Benefits Enrollment

Annual Enrollment Begins for State Health Plan (May 20-31, 2013)

Annual Enrollment for the State Health Plan begins on May 20th for the new plan year beginning July 1, 2013. Enrollment is online and must be completed on or before May 31, 2013. You do not need to do anything during Annual Enrollment if you are satisfied with the plan in which you are currently enrolled. Enrollment is online and late enrollment is not accepted. If you take no action, you and any covered dependents will remain on your current plan.

  • Employees are encouraged to enroll early at

    New Hire Eligibility

    You are eligible for benefits as a full time or part-time employee of Guilford County Schools. Some benefits are required while others are elective. While GCS may pay for some benefits, you must enroll in all benefits you want to participate in within thirty (30) days of your hire date. If you miss this deadline, you must wait until the next open enrollment period unless you experience a qualifying status change during the year. (See Mid-year Changes below for additional information.)


    Employee Eligibility

    Benefits eligibility is determined by position status and regular hours worked.  Permanent employees who work at least 30 hours per week are eligible to receive employer paid medical benefits and basic life insurance for themselves. Employees must enroll in the benefits to be covered.

    Dependent Eligibility

    If you are eligible to participate in the benefits offered through GCS, your eligible dependents may also participate. Proof of dependent status for newly enrolled dependents is required. Your eligible dependents include your legal spouse, and/or your unmarried children* who are:

    • less than 19 years old,
    • 19 or more years old, but less than 26 years old, enrolled in school as a full-time student and supported primarily by you, or
    • 19 or more years old and incapable of self-sustaining employment by reason of mental or physical disability.

    *Children include children born to you, legally adopted, stepchildren who reside with the employee, children for whom you are the legal guardian, and children you support as a result of a valid court order. The following documents may be used to prove dependent status:

    • Marriage Certificate
    • Divorce Documentation
    • Birth Certificate
    • Court Documents: adoption, placement, custody, guardianship, other court order of dependent status, and other court order requiring benefit coverage

    Open Enrollment

    Open enrollment is the one time each year you have the opportunity to make changes to your benefits. You can change your plan type, as well as add or drop coverage. You may also change whom you cover on your insurance during this time. Any changes made during open enrollment must remain until the following open enrollment period, unless you have a qualifying life change event. If you do not enroll in benefit plans when you are first hired, open enrollment allows you to enroll without any qualifying event. Health insurance enrollment is completed online, while other types of insurance require enrollment forms.  These forms may be found at Forms and Handbooks.
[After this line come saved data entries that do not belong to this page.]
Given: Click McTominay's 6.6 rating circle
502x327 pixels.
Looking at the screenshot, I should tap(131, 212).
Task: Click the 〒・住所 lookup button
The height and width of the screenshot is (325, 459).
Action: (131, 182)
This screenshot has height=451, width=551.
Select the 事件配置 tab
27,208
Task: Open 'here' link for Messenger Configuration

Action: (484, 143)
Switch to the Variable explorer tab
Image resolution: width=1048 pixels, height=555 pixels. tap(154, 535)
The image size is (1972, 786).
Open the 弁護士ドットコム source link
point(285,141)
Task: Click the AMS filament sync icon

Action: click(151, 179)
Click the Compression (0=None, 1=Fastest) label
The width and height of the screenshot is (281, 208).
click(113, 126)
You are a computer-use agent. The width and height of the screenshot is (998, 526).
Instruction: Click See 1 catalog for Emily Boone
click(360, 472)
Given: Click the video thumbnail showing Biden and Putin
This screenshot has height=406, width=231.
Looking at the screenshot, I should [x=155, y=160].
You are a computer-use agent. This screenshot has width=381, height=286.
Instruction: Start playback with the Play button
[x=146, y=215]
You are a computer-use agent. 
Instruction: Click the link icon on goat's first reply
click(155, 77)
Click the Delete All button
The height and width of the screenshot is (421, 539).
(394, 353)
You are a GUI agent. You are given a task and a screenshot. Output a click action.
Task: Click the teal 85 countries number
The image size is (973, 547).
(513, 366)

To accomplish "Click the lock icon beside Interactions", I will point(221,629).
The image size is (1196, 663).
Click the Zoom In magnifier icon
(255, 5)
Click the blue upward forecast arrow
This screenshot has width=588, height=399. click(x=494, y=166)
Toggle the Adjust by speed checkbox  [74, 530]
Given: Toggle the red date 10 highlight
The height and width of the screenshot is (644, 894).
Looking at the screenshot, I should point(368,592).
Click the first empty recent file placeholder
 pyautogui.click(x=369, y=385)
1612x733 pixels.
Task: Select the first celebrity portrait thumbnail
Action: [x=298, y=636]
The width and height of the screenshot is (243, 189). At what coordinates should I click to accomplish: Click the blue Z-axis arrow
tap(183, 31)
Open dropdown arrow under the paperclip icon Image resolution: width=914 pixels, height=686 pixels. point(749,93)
    Waiting Period for Preexisting Conditions

    Employees or dependents not enrolling when first eligible may have a 12-month waiting period for preexisting conditions. A preexisting condition is defined as a condition, disease, illness or injury diagnosed and treated within six months prior to the effective date of coverage. Health care services determined to be related to a preexisting condition are not covered during the waiting period.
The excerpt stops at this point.